Introduction

Fluid Catalytic Cracking (FCC) serves as a key process in refining industry for converting heavy oil to valuable vehicle fuel such as gasoline and diesel. In recent decades, the role FCC plays in most refineries has been changing into converting low-value heavy oil into not only vehicle fuels but also more valuable light olefins to meet the increasing demand of ethylene and propylene worldwide. Related new technologies include ARGG process [1], FDFCC process [2], DCC process [3], MIP-CGP process [4], etc. High operation severity and/or multi-reaction zones are the common characteristics shared by these processes. However, high temperature and long residence time give rise to more dry gas produced and diesel hardly obtained [5]. Furthermore, it is quite difficult and uneconomical for a refinery to separate ethylene from dry gas. Thus, promoting propylene production without producing large amounts of dry gas by the FCC process is promising and challengeable. To this end, the two-stage riser catalytic cracking for maximizing propylene yield (TMP) process [5, 6] was developed at the China University of Petroleum under the support of the CNPC (China National Petroleum Corporation). TMP technology can significantly improve propylene yield and lower dry gas by featuring the following operations: relative lower temperature with larger ratio of catalyst-to-oil (RCO), stratified injections of various feedstocks, and proper contact time between catalyst and oil vapor. Indeed, these characteristics can enhance catalytic cracking and minimize thermal cracking [5]. Until now, TMP technology has been applied in four commercial FCC units.
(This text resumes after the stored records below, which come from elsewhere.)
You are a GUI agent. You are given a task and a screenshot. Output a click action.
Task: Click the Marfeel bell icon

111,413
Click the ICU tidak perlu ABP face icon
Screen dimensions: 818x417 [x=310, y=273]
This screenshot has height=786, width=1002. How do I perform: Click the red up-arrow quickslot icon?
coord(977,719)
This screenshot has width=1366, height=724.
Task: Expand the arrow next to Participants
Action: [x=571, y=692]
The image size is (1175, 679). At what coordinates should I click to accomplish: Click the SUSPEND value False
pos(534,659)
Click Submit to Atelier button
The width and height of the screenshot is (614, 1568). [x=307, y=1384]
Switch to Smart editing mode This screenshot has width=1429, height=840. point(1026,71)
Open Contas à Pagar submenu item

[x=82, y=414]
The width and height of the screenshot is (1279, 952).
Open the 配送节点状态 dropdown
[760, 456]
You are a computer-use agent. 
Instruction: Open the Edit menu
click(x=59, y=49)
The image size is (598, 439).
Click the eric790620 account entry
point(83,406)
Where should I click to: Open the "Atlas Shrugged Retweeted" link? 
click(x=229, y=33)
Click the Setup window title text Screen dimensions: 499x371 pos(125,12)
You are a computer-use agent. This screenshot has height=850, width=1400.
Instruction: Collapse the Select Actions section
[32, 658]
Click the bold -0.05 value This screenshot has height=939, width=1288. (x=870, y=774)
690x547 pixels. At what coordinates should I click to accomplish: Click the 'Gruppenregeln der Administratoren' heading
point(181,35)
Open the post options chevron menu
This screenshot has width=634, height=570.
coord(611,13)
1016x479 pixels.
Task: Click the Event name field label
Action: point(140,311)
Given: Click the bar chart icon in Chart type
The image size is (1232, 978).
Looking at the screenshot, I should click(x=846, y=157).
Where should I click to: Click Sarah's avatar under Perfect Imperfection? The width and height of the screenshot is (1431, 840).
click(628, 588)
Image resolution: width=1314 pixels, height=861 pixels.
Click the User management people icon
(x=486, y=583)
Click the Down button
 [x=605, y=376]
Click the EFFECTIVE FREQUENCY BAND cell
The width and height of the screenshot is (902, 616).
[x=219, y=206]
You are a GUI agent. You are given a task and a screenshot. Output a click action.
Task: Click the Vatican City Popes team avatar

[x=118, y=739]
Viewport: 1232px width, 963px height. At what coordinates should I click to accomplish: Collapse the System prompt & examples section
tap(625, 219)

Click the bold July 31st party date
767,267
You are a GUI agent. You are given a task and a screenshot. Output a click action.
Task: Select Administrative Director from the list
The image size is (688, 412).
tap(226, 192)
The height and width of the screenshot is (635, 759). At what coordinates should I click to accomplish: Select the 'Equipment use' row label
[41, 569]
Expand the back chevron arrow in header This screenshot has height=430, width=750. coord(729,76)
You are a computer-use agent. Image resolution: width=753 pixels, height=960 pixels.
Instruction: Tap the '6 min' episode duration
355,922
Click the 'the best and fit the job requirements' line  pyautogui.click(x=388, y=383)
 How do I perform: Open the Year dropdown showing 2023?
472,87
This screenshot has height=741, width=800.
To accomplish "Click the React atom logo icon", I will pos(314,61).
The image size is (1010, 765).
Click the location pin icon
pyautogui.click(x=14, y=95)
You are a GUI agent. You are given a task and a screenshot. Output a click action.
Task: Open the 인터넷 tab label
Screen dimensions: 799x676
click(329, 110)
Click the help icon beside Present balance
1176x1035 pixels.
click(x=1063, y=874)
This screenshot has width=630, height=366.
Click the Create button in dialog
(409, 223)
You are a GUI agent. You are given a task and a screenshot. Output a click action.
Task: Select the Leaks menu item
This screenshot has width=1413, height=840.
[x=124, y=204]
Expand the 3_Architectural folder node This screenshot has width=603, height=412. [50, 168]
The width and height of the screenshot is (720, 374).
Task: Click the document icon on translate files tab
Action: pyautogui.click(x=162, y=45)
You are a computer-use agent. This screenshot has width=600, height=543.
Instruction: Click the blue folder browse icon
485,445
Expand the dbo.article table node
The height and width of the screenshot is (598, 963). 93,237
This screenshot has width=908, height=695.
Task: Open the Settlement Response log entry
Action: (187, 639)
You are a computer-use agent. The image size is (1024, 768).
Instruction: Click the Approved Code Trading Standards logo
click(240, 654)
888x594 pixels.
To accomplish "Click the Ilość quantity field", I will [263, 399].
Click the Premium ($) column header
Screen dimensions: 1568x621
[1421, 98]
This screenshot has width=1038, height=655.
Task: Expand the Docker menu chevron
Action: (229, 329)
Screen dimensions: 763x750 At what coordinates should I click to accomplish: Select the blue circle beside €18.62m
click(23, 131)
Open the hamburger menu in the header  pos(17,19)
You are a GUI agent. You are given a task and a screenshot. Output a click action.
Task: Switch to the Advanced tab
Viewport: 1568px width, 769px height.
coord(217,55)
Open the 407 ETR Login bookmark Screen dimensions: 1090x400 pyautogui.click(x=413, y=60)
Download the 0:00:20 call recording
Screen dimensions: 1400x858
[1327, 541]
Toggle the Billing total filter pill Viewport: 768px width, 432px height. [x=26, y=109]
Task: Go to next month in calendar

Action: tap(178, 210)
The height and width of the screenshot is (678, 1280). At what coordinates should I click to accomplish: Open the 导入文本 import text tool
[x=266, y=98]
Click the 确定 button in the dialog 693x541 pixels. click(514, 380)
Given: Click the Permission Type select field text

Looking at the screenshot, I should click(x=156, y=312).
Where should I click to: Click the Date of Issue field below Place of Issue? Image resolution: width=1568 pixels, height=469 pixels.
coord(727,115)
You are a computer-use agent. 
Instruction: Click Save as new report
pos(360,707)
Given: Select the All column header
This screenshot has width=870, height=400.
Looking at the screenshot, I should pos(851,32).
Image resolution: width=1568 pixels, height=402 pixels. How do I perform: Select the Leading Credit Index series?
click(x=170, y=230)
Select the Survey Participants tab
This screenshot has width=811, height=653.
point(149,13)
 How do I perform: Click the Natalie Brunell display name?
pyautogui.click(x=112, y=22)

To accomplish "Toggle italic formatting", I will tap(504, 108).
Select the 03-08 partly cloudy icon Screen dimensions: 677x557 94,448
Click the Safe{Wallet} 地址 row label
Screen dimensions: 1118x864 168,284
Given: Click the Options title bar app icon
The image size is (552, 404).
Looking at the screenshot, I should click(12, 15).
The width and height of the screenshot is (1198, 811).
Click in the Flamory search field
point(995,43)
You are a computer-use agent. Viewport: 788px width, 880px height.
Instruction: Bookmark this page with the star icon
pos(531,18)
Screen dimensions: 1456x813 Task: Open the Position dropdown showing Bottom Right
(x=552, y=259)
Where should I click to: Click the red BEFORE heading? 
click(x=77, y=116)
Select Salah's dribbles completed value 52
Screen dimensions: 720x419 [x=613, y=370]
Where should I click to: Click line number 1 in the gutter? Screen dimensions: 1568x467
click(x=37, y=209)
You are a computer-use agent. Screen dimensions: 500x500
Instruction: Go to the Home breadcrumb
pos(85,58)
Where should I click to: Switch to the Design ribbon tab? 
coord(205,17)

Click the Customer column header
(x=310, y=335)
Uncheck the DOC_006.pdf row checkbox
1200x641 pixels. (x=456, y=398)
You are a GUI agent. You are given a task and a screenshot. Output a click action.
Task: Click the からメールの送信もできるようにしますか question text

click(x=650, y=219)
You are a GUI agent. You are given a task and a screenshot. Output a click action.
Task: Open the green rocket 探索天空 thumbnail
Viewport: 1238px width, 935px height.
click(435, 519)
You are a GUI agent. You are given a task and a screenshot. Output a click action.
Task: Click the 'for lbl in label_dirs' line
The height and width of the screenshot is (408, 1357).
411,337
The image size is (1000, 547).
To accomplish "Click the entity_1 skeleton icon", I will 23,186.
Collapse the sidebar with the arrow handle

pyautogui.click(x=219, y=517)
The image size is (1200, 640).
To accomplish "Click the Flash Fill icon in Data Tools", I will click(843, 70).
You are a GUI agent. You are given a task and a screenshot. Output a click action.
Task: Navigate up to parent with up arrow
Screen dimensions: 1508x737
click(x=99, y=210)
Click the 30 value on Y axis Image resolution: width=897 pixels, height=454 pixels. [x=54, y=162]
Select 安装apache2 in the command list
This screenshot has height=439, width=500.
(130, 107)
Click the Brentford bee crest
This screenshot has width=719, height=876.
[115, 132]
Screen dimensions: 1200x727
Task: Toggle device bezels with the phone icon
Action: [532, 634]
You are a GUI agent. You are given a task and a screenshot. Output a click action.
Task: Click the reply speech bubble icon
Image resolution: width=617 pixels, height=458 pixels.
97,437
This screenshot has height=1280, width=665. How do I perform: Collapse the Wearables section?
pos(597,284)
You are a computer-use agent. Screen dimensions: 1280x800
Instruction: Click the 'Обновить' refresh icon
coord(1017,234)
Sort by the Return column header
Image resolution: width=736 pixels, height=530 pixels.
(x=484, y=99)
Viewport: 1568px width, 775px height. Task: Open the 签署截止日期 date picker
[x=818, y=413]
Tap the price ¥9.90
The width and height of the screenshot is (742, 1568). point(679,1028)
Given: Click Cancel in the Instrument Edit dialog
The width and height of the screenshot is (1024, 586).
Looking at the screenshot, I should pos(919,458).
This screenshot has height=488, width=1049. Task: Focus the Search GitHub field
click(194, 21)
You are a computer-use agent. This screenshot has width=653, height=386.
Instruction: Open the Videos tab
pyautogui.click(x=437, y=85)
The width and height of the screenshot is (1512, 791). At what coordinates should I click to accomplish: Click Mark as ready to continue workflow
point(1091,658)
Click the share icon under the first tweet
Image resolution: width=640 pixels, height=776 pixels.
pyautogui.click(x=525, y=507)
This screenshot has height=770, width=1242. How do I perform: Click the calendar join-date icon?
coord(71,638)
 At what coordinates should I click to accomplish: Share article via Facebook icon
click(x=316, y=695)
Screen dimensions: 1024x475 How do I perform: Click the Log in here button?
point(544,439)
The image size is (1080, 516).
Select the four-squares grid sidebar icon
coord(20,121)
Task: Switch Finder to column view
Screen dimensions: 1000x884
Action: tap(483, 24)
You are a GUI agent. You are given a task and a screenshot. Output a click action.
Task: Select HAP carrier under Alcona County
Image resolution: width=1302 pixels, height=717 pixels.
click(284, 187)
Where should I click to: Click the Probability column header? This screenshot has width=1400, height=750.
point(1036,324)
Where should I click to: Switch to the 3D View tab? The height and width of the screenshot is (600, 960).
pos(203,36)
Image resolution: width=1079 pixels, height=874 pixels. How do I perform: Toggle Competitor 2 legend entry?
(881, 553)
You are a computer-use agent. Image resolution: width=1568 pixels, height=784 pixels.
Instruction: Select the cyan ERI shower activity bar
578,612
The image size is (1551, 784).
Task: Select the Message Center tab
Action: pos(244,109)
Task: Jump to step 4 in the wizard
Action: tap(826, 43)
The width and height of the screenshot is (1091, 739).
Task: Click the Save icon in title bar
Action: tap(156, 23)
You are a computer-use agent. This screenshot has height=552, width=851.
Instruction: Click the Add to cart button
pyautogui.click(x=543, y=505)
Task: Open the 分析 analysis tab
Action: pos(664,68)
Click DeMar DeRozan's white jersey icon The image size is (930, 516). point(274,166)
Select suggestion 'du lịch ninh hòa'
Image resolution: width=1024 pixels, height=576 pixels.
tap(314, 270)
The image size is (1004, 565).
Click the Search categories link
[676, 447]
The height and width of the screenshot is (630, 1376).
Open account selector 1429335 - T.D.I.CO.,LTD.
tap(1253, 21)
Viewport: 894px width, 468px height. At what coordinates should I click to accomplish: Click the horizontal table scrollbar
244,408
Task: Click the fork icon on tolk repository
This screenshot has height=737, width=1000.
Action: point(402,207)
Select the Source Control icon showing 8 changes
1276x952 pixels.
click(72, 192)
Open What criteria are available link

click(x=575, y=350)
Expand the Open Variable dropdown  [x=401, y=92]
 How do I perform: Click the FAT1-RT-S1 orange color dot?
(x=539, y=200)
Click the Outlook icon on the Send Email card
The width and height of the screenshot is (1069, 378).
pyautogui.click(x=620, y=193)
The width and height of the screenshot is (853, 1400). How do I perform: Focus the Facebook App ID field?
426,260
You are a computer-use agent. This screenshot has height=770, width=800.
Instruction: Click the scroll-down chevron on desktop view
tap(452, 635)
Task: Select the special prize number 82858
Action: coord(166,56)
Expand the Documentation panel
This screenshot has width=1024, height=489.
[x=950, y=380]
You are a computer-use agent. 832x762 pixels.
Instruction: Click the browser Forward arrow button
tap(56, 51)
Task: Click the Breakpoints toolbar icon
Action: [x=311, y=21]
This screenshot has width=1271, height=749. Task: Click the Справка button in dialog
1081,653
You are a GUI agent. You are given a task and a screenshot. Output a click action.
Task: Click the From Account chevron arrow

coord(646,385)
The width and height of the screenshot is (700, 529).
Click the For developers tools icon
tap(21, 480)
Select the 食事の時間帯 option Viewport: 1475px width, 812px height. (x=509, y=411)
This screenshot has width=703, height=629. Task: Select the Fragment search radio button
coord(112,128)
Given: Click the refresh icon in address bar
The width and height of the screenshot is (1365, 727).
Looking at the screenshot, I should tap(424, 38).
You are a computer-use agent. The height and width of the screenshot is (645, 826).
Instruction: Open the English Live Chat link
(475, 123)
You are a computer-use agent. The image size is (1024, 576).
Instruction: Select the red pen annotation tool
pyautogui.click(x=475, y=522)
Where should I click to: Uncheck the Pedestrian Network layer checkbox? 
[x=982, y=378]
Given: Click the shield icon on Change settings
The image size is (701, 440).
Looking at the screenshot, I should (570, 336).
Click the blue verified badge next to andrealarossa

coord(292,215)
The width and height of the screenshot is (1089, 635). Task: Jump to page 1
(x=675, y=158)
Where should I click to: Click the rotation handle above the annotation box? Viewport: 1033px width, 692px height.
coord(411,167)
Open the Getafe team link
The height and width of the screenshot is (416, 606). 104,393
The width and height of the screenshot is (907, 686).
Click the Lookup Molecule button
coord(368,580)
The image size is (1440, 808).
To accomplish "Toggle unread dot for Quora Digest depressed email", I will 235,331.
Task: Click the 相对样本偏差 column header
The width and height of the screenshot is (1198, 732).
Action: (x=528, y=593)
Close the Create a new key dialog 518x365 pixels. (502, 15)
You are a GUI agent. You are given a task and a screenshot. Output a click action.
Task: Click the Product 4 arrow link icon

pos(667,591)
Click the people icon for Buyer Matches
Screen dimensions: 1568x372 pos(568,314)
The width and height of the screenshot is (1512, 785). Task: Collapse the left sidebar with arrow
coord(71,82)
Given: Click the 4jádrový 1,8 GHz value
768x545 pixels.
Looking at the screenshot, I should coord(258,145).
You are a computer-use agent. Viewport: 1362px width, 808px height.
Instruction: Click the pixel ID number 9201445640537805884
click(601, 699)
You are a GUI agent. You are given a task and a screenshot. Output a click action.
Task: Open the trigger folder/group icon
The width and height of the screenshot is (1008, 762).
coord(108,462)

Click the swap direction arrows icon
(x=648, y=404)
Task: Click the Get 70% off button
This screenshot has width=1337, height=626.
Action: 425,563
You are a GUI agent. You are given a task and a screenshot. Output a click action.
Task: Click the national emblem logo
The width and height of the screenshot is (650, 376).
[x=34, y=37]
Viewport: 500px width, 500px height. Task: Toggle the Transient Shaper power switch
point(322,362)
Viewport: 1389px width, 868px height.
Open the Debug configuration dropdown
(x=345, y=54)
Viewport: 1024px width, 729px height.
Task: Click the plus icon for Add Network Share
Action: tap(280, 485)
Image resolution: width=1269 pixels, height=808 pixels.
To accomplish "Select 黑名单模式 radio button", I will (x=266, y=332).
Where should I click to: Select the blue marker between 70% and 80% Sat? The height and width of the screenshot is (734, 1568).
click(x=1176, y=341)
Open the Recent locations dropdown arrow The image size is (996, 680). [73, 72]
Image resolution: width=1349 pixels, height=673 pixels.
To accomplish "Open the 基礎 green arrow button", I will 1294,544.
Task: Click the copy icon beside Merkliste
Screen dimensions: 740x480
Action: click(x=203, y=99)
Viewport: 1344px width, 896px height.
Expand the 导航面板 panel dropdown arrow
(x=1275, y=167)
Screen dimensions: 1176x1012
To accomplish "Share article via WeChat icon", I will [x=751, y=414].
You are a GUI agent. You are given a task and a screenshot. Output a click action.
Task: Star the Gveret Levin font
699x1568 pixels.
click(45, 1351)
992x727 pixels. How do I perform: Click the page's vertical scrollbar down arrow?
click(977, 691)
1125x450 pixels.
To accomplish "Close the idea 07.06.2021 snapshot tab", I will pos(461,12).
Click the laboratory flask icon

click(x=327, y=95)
Modeling description of riser reactors is of significance to maintaining the long period run, fault monitoring and operation optimization of FCC units [7, 8]. In mathematical models for riser reactors, lumped kinetic models play an essential role [9, 10]. However, investigations on kinetic models for the TMP process are scarce. Xu [11] developed a seven-lump kinetic model for heavy oil catalytic cracking based on microreactor experimental data, while Liu [12] proposed an eight-lump kinetic model for gasoline catalytic cracking according to microreactor experimental data. However, as for the TMP technology, catalytic reactions of both heavy oil and light hydrocarbons should be taken into consideration. Moreover, model parameters obtained based on microreactor experimental data should be modified with unit factors when the model is applied to industrial plants, which would weaken the theoretical property of the kinetic model. Although Guo [13] developed an eleven-lump kinetic model for the TMP process, only cracking reactions were considered in their model and a great many of important secondary reactions were neglected. What is more, using Guo’s model, the propylene yield increases all the time when the conversion of heavy oil increases. Undoubtedly, it is not the case in real production, and it disobeys the cracking/pyrolysis mechanisms of hydrocarbons. For the purpose of solving these problems, a novel ten-lump kinetic model with veracity and practicality for the TMP process was developed in this investigation.

Ten-lump kinetic model

Lumps and reaction network

The TMP process is based on the two-stage riser FCC (TSRFCC) technology [6, 14]. The first stage of the riser deals with atmospheric residue and C4 mixture gas, whereas the second stage is fed with recycle oil and light gasoline, both coming from the first stage. The preferred reaction conditions for C4 mixture gas or light gasoline is high reaction temperature, high RCO, and suitable residence time. However, for heavy oil, reaction temperature should be kept at low values to avoid excess reaction. In this technology, propylene, gasoline, and diesel are the desired products and the yield of the saturated LPG components should be minimized. Moreover, the gasoline should contain less olefins and more aromatics so as to present a high octane number. For the purpose of meeting the demand of prediction and analysis on the TMP process, the feedstock and products were divided into ten lumps during model development, including heavy oil, diesel, gasoline(olefins, aromatics and saturates), LPG (butane + propane, butylene and propylene), dry gas and coke according to their distillation ranges (see Table 1).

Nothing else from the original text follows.